Will this happen again? Of course. Bank on it. The possibilities are limitless for improving upon what this "joker" accomplished and that will encourage many future “jokers”. This Bastard will outlive me even if Colorado has the courage to give him the death penalty. It will cost over 10 million to protect him while he awaits the compassionate death we reserve for our pets no less.
Nick| 7.24.12 @ 8:28PM
When the dirt-bag Giuseppe Zangara attempted to assassinate FDR, and killed Chicago mayor Anton Cermak, on February 15, 1933, in Miami, Florida; he was executed on March 20, 1933.

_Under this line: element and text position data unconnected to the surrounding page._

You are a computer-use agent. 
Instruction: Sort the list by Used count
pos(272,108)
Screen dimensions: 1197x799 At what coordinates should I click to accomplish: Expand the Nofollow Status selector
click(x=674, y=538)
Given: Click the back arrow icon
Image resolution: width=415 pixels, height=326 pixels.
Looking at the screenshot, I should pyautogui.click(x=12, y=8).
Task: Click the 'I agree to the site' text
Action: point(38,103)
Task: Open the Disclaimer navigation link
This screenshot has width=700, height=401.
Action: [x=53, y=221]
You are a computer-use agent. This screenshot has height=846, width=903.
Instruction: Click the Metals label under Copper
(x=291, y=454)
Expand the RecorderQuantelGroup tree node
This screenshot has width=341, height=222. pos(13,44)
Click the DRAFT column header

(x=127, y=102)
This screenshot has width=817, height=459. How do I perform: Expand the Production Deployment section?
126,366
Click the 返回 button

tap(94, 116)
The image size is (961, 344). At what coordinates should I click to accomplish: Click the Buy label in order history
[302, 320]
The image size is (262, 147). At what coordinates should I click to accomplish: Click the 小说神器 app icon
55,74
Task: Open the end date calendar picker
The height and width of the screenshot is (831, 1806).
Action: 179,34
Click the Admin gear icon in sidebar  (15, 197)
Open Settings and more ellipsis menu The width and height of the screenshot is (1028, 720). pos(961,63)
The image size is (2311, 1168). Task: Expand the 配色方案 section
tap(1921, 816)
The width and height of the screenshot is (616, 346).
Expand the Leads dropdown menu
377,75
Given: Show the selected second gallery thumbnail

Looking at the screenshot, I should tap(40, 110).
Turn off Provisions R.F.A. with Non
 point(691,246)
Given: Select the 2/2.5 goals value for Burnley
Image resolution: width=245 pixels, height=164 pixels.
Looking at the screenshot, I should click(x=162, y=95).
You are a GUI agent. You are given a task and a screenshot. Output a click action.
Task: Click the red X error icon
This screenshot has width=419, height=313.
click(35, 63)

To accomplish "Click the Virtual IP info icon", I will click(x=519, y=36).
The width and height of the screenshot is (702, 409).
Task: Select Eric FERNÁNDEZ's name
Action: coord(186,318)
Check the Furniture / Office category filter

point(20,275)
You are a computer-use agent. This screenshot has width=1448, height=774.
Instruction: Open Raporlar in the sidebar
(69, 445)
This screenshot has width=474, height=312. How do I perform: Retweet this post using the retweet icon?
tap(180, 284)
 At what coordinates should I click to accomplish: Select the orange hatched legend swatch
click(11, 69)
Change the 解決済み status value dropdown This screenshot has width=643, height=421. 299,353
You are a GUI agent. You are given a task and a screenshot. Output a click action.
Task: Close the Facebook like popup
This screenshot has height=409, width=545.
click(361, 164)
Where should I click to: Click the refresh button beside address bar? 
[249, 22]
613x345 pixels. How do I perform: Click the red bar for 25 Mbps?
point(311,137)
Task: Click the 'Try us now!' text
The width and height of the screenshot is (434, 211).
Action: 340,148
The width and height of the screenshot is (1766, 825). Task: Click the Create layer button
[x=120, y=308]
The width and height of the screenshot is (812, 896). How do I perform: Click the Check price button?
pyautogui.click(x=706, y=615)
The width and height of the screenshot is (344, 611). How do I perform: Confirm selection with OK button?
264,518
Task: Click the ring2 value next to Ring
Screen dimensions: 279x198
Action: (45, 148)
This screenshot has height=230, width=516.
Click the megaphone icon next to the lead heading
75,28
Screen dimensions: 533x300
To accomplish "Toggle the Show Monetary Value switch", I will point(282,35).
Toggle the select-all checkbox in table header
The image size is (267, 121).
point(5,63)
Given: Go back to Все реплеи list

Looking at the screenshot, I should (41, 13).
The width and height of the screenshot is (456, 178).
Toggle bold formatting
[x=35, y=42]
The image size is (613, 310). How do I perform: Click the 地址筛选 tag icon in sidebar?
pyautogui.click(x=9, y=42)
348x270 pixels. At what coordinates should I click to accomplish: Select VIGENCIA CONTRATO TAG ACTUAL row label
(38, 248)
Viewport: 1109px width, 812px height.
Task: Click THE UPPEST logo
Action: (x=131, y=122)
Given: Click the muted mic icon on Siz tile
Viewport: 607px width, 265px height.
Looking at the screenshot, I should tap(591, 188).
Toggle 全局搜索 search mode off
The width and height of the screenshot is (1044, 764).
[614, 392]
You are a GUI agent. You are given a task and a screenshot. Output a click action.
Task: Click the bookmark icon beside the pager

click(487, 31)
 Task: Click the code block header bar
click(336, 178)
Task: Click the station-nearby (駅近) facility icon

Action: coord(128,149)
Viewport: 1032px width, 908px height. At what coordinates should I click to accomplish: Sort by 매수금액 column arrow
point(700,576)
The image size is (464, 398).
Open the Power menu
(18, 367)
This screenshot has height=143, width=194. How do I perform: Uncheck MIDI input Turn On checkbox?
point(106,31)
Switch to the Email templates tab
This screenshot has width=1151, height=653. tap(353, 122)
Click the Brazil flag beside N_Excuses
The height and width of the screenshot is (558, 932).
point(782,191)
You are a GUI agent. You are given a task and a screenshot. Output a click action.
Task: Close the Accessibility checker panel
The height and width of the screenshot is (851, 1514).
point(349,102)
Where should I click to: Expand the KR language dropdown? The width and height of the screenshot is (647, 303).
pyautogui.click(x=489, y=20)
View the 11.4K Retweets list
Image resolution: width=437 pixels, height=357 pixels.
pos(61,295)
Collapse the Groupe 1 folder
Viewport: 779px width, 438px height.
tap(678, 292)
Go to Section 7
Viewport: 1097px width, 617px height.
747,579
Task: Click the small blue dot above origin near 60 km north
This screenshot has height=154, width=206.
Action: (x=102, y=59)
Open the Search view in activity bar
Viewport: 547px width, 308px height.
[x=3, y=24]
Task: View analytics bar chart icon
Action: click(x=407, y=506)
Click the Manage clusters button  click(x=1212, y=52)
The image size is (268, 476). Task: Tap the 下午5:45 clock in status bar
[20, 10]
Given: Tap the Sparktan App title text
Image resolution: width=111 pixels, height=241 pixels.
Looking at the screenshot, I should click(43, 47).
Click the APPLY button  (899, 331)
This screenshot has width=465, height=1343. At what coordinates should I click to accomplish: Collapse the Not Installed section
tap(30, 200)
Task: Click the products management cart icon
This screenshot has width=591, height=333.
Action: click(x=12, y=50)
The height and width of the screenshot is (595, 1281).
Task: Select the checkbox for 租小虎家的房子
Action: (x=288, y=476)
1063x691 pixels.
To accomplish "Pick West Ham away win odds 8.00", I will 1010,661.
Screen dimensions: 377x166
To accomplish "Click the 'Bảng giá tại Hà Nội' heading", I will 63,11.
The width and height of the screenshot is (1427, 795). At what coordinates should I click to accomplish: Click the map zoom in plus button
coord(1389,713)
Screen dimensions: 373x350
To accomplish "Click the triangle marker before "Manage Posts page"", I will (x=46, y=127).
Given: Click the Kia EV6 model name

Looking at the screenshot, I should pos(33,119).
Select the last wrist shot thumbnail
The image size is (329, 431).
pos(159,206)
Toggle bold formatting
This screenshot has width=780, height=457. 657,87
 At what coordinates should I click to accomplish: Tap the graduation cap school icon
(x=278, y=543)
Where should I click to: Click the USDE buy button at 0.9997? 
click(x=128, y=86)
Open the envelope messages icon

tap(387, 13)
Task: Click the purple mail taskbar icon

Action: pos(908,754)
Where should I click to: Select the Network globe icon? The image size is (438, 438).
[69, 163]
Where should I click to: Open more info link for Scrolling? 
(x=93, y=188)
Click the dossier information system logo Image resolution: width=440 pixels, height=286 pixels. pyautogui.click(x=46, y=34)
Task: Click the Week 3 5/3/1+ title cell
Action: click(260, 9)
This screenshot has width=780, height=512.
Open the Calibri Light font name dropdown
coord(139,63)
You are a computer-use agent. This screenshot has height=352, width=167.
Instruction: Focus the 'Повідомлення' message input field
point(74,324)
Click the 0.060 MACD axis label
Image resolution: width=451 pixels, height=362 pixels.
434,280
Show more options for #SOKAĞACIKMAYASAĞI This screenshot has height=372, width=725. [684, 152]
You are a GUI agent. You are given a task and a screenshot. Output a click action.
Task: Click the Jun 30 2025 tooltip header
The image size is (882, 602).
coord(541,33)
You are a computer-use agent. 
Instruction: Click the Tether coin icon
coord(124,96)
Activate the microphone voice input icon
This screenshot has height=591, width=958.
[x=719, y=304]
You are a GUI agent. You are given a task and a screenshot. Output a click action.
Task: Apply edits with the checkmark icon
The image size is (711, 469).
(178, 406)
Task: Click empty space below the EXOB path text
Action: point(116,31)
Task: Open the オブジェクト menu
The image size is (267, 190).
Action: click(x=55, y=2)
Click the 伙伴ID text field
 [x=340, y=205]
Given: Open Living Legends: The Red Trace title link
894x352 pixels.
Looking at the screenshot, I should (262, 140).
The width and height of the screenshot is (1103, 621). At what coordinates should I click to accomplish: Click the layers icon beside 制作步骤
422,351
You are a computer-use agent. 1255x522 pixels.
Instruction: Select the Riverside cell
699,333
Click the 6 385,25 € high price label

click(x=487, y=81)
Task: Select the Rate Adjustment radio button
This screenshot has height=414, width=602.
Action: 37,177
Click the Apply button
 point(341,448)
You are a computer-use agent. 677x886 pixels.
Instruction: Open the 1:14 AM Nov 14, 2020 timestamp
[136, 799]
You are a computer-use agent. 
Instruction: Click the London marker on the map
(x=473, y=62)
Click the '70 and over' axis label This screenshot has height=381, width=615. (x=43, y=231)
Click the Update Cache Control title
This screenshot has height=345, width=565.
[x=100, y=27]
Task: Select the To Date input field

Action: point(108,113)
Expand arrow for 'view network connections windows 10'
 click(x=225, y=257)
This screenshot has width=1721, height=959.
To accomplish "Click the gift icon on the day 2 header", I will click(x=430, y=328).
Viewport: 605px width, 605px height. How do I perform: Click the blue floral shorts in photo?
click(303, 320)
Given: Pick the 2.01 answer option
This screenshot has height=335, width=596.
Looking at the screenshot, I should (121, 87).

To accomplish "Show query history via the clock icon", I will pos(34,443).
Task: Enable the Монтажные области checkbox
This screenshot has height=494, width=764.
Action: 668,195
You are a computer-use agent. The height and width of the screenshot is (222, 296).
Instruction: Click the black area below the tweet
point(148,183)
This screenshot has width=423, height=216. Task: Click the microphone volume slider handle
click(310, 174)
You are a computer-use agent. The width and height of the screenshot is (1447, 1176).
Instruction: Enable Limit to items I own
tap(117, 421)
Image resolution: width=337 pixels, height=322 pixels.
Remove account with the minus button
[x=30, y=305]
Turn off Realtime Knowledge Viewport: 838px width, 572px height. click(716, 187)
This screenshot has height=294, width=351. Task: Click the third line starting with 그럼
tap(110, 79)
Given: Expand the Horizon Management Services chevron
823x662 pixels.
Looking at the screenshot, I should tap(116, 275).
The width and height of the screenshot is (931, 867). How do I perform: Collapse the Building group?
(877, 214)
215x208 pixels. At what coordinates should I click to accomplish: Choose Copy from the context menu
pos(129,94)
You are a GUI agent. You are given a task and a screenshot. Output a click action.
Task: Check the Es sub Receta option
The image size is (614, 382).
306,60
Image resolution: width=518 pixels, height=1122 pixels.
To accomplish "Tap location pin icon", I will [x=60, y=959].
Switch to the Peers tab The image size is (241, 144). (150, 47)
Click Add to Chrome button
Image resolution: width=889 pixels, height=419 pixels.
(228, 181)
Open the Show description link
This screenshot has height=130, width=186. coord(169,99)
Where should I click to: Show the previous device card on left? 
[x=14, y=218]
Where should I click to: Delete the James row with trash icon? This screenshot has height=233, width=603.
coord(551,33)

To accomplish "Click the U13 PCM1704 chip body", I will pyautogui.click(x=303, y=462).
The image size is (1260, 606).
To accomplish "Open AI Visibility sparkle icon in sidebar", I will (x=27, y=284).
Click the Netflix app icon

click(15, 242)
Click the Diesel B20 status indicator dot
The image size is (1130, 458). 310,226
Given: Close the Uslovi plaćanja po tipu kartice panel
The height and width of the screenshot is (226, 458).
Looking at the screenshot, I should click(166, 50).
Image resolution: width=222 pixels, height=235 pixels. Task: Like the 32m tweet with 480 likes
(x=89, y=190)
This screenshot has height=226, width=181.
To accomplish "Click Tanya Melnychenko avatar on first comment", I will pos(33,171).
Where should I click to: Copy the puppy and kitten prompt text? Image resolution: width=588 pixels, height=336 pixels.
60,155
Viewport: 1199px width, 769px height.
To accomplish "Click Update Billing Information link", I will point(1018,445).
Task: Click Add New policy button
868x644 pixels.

Granted, he pled guilty to all charges, but, still. Bring back the good ol' days.
Thom| 7.24.12 @ 8:42PM
The legal system will spend months just assessing the competence of this clown to stand trial. By the time it is all over the defense lawyers and criminal justice system of CO will have made/cost a mint off this guy at taxpayer expense. He is playing the “role” of the Joker and will end up making a fool out of both the legal and criminal justice system before it is over.
Bill84728| 7.25.12 @ 12:46PM
By the time it's time for sentencing him, the Aurora movie theater shooting will long since have become a memory, then Auroraites will be demonstrating in front of the courthouse, carrying signs that say capital punishment is too cruel.